- [Exercise objective]:
Please revise the entries below by changing "Viewport" to "Screen size" and keeping everything else the same. Leave the pictures out of your answer.

- [Data to use]:
┌──
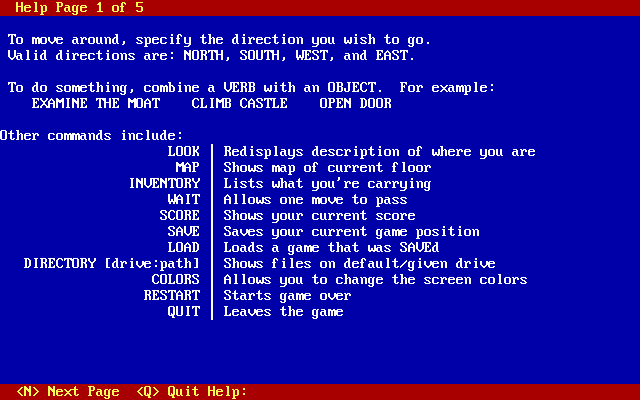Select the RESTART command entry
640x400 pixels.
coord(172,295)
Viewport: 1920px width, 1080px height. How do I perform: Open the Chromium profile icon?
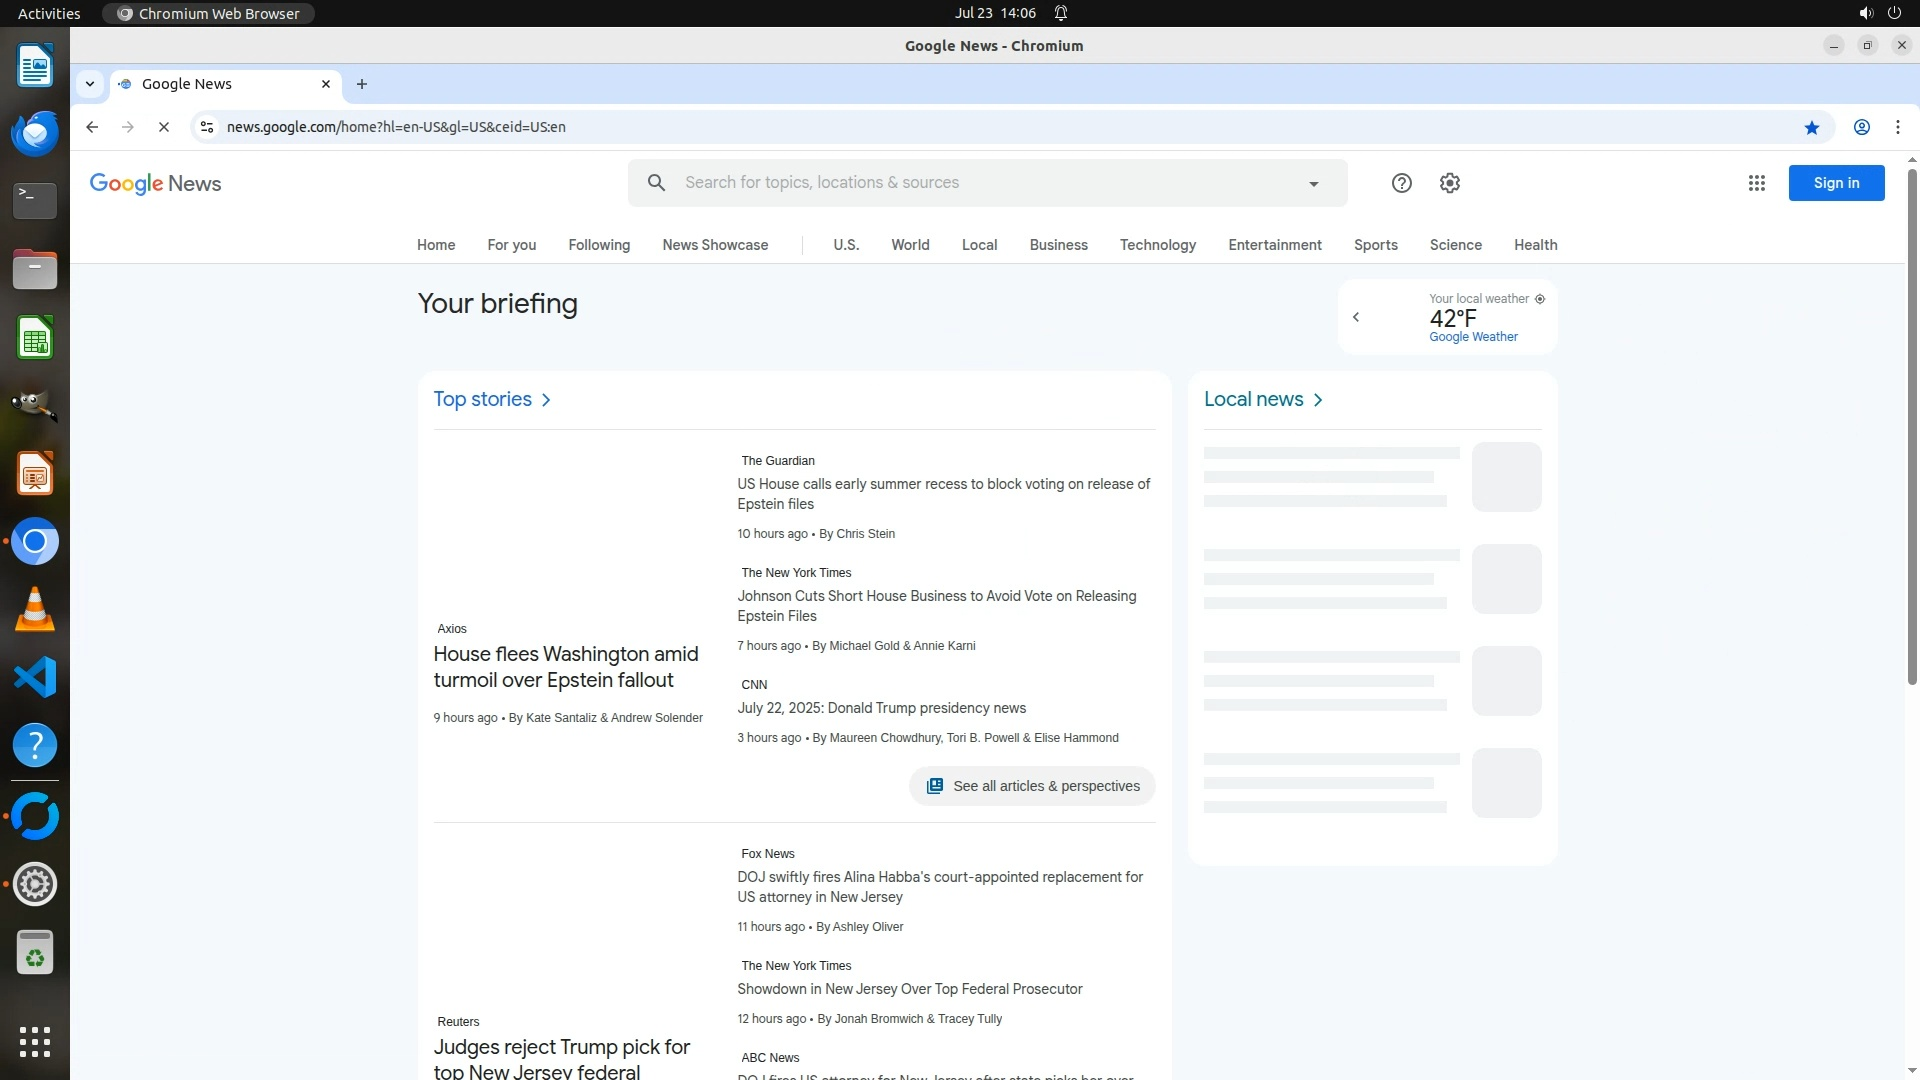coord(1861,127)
└──
- [The reply]:
Select the RESTART command entry
640x400 pixels.
coord(172,295)
Screen size: 1920px width, 1080px height. How do I perform: Open the Chromium profile icon?
coord(1861,127)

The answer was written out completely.